--- GIVEN PASSAGE Enclosed Below ---
Many of us were disappointed when World War II ended and Detective Chief Superintendent Christopher Foyle told his superiors he’d had enough. “Foyle’s War” was one of the best British television series of this century, its five wartime seasons in the coastal town of Hastings brimmed with fully developed characters and believable situations. And then—surprise—a three-episode Season Six emerged with Foyle’s resignation still unaccepted and the war in Europe over but the battle for the peace just beginning.
All six seasons have been packaged on a massive DVD set, “Foyle’s War: The Home Front Files” (out March 12), a must-have for fans.
The theme music perfectly sketches the title character, suggesting methodical determination and meticulous wariness. Played by the wonderfully understated Michael Kitchen, Foyle is a widower who keeps his loneliness to himself. His son Andrew leaves Oxford University to join the RAF in episode one, May 1940, with the British shore freshly strung with barbed wire and Hastings braced for the expected invasion. The Nazis never come but there is no rest for the wicked.
A moral absolutist, Foyle doggedly pursues injustice wherever the trail leads, whether into the mansions of the rich or the flats or the lower middle class. Throughout the series, Foyle runs into the walls of official secrecy, barriers erected by those who put geopolitical necessity above the law—and he will have none of it. He’s not popular in London, and if not for his successful track record and the wartime shortage of good men, Foyle might have been sacked.
Although capable of bitter irony, Foyle is seldom given to levity; his spirit is heavy but his sidekick, the perky and insistent Sam Stuart (Honeysuckle Weeks), buoys him. The young woman irks Foyle at first, but soon proves her worth. Loyalty is a virtue, but one supposes that if Sam had fallen to the temptations of the black market or ration book fraud, Foyle would have turned her in. He is loathe to waive the rules.
The crimes Foyle investigates are linked to the war, but most are embroiled in the same passions and impulses that motivate crime at all times. The war disrupted everything and everyone, yet human nature, with its greed, impulsiveness and tendency to shirk responsibility, remains constant through blackouts, food shortages and the occasional Luftwaffe air raid. Foyle solves crimes through insistent questioning and acute skepticism without the aid of those tools indispensable for most contemporary TV detectives—DNA samples, computer databases and security camera footage.
“The Home Front Series” is released by Acorn Media, the company chiefly responsible for packaging British television for home consumption in the U.S. Acorn commissioned Season Six, and more seasons are on the horizon, taking Foyle into the Cold War as it heats up. The 22-disc set includes bonus material such as interviews with cast and the series creator, Anthony Horowitz.
--- End of Enclosed GIVEN PASSAGE ---
--- EXCERPTED DATA Enclosed Below ---
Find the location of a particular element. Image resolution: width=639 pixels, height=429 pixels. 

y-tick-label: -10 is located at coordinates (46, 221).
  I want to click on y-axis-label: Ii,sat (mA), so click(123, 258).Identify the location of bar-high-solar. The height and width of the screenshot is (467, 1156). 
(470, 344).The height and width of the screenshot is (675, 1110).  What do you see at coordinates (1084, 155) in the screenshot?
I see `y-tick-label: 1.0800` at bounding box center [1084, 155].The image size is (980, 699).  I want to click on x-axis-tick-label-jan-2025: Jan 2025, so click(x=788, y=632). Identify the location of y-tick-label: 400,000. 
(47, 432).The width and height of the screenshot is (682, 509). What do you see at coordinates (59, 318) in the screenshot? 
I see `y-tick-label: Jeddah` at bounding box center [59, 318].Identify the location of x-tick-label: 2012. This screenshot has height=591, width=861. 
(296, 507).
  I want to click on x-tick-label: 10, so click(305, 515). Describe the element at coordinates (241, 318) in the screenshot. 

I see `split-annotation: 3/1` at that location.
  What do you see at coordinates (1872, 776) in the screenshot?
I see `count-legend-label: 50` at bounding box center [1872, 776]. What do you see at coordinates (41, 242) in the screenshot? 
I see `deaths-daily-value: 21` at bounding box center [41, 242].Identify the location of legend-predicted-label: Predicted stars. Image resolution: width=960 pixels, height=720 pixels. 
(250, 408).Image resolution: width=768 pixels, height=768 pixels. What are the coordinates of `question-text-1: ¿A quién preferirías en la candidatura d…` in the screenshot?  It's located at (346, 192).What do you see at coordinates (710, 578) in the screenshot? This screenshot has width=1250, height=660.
--- End of Enclosed EXCERPTED DATA ---
## QUESTIONS
1. According to the Foyle's War review, what kept Foyle from being sacked? Answer in one to three sentences.
2. In the Foyle's War review, which actor plays Foyle?
3. Extract the part of the Foyle's War review that begins at the words "Many of us were" and stops after "must-have for fans.".
The records have no connection to the Foyle's War review.

## RESPONSES BY TASK
1. Foyle was unpopular in London, but his successful track record and the wartime shortage of good men kept him from being sacked.

2. Michael Kitchen plays Foyle.

3.
Many of us were disappointed when World War II ended and Detective Chief Superintendent Christopher Foyle told his superiors he’d had enough. “Foyle’s War” was one of the best British television series of this century, its five wartime seasons in the coastal town of Hastings brimmed with fully developed characters and believable situations. And then—surprise—a three-episode Season Six emerged with Foyle’s resignation still unaccepted and the war in Europe over but the battle for the peace just beginning.
All six seasons have been packaged on a massive DVD set, “Foyle’s War: The Home Front Files” (out March 12), a must-have for fans.